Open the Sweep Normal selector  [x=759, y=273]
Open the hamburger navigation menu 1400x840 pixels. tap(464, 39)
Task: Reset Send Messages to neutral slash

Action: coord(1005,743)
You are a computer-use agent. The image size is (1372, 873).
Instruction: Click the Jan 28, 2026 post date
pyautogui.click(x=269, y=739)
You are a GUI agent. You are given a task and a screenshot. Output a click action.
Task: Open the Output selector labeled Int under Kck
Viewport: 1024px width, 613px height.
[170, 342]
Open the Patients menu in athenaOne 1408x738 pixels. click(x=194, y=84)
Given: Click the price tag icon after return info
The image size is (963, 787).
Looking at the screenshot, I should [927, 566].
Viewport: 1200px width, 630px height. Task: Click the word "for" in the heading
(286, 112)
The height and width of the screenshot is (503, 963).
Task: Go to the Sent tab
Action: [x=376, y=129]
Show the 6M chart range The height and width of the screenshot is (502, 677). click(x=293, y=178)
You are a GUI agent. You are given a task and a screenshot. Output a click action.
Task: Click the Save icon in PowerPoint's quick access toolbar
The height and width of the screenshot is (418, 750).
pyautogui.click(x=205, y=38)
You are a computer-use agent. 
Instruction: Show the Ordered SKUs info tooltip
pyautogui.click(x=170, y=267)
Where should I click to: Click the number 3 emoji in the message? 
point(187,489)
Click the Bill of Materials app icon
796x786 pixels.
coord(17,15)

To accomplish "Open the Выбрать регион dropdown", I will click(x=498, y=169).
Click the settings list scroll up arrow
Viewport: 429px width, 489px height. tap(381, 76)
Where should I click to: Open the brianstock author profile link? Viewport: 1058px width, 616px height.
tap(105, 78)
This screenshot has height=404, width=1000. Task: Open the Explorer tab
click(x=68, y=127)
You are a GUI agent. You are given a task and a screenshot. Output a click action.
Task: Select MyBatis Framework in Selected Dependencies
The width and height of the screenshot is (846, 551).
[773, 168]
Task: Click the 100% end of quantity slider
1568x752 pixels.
=-=-=-=-=
▶ _Work to be completed_: Output only the lines from the one that contains "Instruction: Show the" through the last line of the data above, each restated exactly.

▶ _Response to this task_:
Instruction: Show the Ordered SKUs info tooltip
pyautogui.click(x=170, y=267)
Where should I click to: Click the number 3 emoji in the message? 
point(187,489)
Click the Bill of Materials app icon
796x786 pixels.
coord(17,15)

To accomplish "Open the Выбрать регион dropdown", I will click(x=498, y=169).
Click the settings list scroll up arrow
Viewport: 429px width, 489px height. tap(381, 76)
Where should I click to: Open the brianstock author profile link? Viewport: 1058px width, 616px height.
tap(105, 78)
This screenshot has height=404, width=1000. Task: Open the Explorer tab
click(x=68, y=127)
You are a GUI agent. You are given a task and a screenshot. Output a click action.
Task: Select MyBatis Framework in Selected Dependencies
The width and height of the screenshot is (846, 551).
[773, 168]
Task: Click the 100% end of quantity slider
1568x752 pixels.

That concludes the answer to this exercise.